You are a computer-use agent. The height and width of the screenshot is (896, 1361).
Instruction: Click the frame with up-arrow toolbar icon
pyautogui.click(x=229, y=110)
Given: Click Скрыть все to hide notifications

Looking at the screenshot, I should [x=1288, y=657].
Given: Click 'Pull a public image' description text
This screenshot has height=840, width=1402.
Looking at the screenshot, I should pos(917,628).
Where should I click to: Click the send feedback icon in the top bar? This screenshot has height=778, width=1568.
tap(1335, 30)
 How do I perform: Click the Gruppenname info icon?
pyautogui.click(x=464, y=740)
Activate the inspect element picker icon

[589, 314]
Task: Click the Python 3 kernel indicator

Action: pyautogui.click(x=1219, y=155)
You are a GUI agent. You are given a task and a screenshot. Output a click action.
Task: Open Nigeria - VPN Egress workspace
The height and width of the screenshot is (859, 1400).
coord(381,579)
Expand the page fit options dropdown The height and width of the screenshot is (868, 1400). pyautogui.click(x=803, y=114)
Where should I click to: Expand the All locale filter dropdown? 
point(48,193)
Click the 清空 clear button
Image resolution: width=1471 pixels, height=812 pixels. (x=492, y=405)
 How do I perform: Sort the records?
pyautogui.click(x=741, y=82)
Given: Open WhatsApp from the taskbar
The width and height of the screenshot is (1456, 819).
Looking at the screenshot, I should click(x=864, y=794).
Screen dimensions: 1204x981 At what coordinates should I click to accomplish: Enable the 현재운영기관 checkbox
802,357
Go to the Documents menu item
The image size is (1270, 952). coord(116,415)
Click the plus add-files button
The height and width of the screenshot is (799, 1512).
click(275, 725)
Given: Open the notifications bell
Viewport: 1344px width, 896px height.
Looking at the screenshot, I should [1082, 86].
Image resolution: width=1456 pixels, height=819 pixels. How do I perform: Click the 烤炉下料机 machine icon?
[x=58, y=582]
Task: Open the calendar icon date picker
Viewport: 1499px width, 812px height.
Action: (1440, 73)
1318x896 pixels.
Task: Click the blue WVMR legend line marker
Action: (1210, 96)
::::::
WHAT THE TASK REQUIRES:
An exact copy of the material above is needed.

SOLUTION BELOW:
You are a computer-use agent. The height and width of the screenshot is (896, 1361).
Instruction: Click the frame with up-arrow toolbar icon
pyautogui.click(x=229, y=110)
Given: Click Скрыть все to hide notifications

Looking at the screenshot, I should [x=1288, y=657].
Given: Click 'Pull a public image' description text
This screenshot has height=840, width=1402.
Looking at the screenshot, I should pos(917,628).
Where should I click to: Click the send feedback icon in the top bar? This screenshot has height=778, width=1568.
tap(1335, 30)
 How do I perform: Click the Gruppenname info icon?
pyautogui.click(x=464, y=740)
Activate the inspect element picker icon

[589, 314]
Task: Click the Python 3 kernel indicator

Action: pyautogui.click(x=1219, y=155)
You are a GUI agent. You are given a task and a screenshot. Output a click action.
Task: Open Nigeria - VPN Egress workspace
The height and width of the screenshot is (859, 1400).
coord(381,579)
Expand the page fit options dropdown The height and width of the screenshot is (868, 1400). pyautogui.click(x=803, y=114)
Where should I click to: Expand the All locale filter dropdown? 
point(48,193)
Click the 清空 clear button
Image resolution: width=1471 pixels, height=812 pixels. (x=492, y=405)
 How do I perform: Sort the records?
pyautogui.click(x=741, y=82)
Given: Open WhatsApp from the taskbar
The width and height of the screenshot is (1456, 819).
Looking at the screenshot, I should click(x=864, y=794).
Screen dimensions: 1204x981 At what coordinates should I click to accomplish: Enable the 현재운영기관 checkbox
802,357
Go to the Documents menu item
The image size is (1270, 952). coord(116,415)
Click the plus add-files button
The height and width of the screenshot is (799, 1512).
click(275, 725)
Given: Open the notifications bell
Viewport: 1344px width, 896px height.
Looking at the screenshot, I should [1082, 86].
Image resolution: width=1456 pixels, height=819 pixels. How do I perform: Click the 烤炉下料机 machine icon?
[x=58, y=582]
Task: Open the calendar icon date picker
Viewport: 1499px width, 812px height.
Action: (1440, 73)
1318x896 pixels.
Task: Click the blue WVMR legend line marker
Action: (1210, 96)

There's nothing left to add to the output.